» WHAT TO WORK ON:
Your answer should be the line that contains "Mentions Légales (82, 2082)" and each line after it, restated word for word through the final line of the entries.

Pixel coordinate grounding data
◆ ◆ ◆ ◆ ◆ ◆ ◆
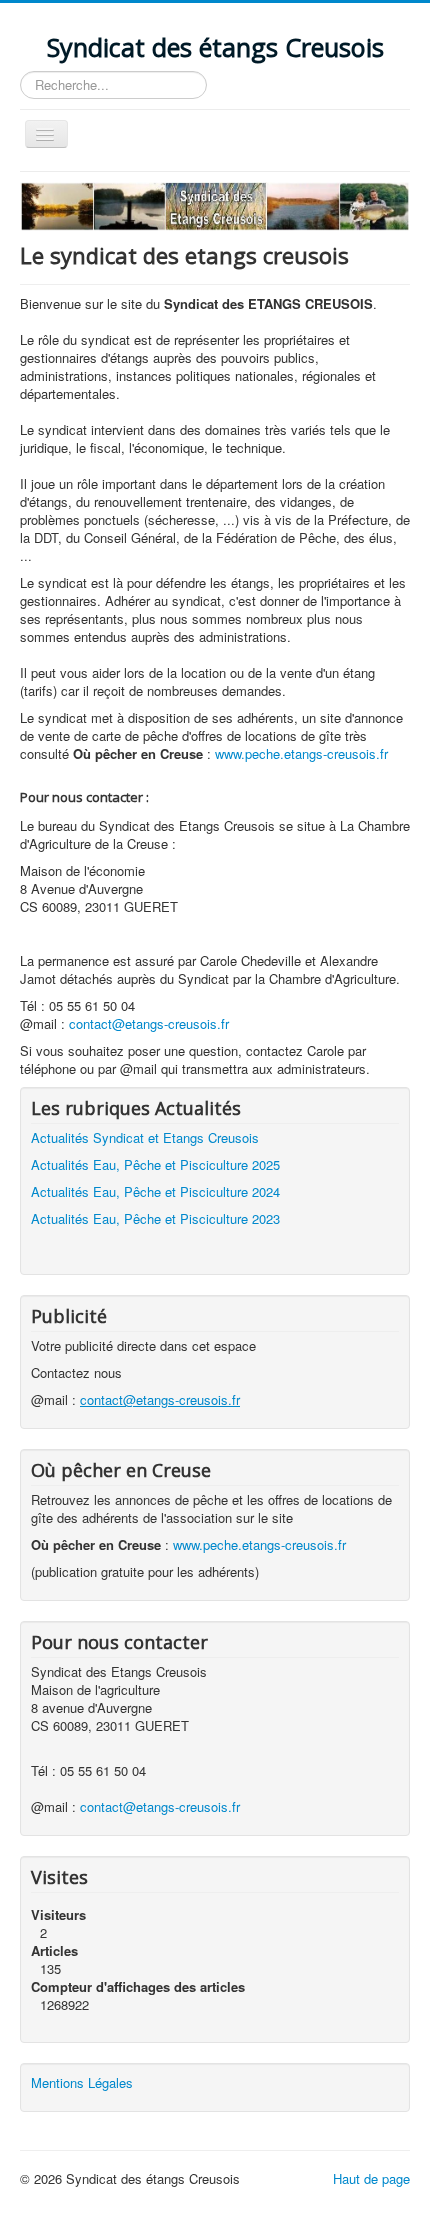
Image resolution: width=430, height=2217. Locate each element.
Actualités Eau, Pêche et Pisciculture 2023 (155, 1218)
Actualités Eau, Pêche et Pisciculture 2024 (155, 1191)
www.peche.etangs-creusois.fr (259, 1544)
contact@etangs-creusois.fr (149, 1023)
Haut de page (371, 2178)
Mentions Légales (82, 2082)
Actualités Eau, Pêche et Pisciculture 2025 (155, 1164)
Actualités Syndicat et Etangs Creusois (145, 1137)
◆ ◆ ◆ ◆ ◆ ◆ ◆
» EXERCISE ANSWER:
Mentions Légales (82, 2082)
Actualités Eau, Pêche et Pisciculture 2025 (155, 1164)
Actualités Syndicat et Etangs Creusois (145, 1137)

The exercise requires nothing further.